Find the word "will" in the listing, and copy out each line where it turns up.

•••

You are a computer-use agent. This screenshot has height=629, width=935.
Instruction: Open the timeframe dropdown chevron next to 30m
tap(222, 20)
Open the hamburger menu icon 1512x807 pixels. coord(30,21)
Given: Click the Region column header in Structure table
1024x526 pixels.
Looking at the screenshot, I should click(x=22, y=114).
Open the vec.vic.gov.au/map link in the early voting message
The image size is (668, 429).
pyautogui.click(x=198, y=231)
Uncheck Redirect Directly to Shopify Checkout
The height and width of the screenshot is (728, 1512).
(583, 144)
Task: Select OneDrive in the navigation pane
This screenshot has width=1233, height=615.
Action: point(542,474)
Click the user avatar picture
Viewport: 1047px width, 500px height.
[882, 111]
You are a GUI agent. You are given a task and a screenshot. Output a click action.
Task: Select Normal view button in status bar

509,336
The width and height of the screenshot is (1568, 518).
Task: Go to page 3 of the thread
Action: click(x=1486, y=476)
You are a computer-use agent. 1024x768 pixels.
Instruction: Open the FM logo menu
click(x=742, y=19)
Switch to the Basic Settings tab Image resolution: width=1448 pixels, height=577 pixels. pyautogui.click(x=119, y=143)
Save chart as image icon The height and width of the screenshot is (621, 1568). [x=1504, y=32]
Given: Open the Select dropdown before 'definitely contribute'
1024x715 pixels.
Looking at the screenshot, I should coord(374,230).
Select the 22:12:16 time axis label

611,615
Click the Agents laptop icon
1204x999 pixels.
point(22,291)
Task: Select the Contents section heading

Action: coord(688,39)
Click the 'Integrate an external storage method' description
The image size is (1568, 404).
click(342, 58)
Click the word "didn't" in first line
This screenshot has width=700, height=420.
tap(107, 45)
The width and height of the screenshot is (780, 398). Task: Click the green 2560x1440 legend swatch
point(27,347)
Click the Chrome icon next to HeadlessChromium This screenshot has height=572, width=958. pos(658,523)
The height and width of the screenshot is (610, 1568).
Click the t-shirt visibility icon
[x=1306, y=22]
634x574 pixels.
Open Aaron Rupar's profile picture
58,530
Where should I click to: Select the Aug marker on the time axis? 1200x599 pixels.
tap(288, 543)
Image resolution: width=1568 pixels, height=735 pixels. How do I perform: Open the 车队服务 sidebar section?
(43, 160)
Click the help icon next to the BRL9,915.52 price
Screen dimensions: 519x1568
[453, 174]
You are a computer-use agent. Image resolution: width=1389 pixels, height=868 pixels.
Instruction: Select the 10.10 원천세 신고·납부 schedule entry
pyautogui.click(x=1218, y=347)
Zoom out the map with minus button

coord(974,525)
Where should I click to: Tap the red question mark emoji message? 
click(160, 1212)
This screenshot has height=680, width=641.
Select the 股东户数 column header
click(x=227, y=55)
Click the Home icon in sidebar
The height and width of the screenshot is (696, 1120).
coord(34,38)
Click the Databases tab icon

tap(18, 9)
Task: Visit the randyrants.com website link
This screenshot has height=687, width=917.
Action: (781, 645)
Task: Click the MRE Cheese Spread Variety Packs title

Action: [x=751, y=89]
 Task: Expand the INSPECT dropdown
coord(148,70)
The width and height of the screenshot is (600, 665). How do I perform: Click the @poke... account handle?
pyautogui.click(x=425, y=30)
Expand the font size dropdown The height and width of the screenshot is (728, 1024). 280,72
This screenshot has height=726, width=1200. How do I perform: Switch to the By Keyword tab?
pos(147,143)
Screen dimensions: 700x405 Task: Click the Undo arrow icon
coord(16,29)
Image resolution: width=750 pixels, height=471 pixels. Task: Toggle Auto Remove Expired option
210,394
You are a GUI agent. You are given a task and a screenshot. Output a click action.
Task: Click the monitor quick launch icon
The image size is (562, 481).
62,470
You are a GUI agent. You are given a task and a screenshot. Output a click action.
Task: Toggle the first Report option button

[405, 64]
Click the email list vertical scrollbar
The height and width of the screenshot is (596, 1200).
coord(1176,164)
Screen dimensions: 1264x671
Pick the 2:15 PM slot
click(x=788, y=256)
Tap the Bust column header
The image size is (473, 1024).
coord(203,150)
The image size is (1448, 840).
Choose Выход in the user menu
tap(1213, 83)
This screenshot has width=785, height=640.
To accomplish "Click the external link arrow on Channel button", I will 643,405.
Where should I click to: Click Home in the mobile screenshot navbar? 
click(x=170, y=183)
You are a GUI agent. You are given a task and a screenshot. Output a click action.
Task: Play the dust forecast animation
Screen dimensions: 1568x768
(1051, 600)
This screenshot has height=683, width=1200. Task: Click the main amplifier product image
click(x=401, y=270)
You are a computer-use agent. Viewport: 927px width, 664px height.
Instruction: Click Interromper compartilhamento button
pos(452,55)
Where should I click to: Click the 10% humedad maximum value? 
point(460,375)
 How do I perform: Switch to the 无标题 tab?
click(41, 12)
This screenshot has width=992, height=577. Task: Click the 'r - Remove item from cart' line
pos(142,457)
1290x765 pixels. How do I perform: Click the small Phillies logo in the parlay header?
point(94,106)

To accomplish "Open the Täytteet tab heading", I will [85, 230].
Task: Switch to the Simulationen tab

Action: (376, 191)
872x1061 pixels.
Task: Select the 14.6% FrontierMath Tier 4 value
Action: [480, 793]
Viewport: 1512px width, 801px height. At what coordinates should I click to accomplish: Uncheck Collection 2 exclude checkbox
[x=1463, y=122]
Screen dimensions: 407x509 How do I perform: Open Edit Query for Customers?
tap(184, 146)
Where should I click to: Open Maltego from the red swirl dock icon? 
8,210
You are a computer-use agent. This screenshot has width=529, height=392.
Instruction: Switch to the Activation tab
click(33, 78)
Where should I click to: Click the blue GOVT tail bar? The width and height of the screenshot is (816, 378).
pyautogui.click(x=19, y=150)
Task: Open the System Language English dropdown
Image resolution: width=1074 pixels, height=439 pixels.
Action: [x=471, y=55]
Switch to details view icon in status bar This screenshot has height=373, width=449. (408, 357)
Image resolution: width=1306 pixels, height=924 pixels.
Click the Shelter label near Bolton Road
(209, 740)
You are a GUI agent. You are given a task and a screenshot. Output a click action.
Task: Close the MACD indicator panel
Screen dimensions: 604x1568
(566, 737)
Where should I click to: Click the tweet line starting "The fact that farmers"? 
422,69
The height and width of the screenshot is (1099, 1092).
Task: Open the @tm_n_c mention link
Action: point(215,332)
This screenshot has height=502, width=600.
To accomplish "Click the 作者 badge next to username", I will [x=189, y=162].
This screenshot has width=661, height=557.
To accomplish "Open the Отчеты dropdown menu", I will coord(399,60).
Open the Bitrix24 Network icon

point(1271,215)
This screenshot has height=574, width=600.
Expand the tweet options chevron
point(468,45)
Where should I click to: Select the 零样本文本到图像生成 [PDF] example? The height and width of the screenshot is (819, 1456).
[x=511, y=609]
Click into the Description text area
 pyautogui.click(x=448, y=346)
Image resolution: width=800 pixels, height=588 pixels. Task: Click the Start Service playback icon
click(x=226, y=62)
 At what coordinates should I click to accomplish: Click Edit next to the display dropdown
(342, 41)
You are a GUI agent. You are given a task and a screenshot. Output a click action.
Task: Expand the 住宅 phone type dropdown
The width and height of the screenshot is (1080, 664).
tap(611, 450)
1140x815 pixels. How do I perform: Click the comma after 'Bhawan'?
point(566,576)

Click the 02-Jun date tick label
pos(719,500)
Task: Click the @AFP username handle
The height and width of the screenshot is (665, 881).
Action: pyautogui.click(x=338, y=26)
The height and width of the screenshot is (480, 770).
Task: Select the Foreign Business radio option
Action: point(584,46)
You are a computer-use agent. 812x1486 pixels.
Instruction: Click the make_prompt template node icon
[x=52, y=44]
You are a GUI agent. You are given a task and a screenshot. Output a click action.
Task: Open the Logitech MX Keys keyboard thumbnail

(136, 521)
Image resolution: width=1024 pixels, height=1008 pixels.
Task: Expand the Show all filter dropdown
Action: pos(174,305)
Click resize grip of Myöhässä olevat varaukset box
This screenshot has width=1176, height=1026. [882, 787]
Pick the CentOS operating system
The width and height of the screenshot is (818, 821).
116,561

•••

## EXERCISE OUTPUT:
To accomplish "Click the external link arrow on Channel button", I will 643,405.
To accomplish "Open the Täytteet tab heading", I will [85, 230].
To accomplish "Click the 作者 badge next to username", I will [x=189, y=162].
To accomplish "Open the Отчеты dropdown menu", I will coord(399,60).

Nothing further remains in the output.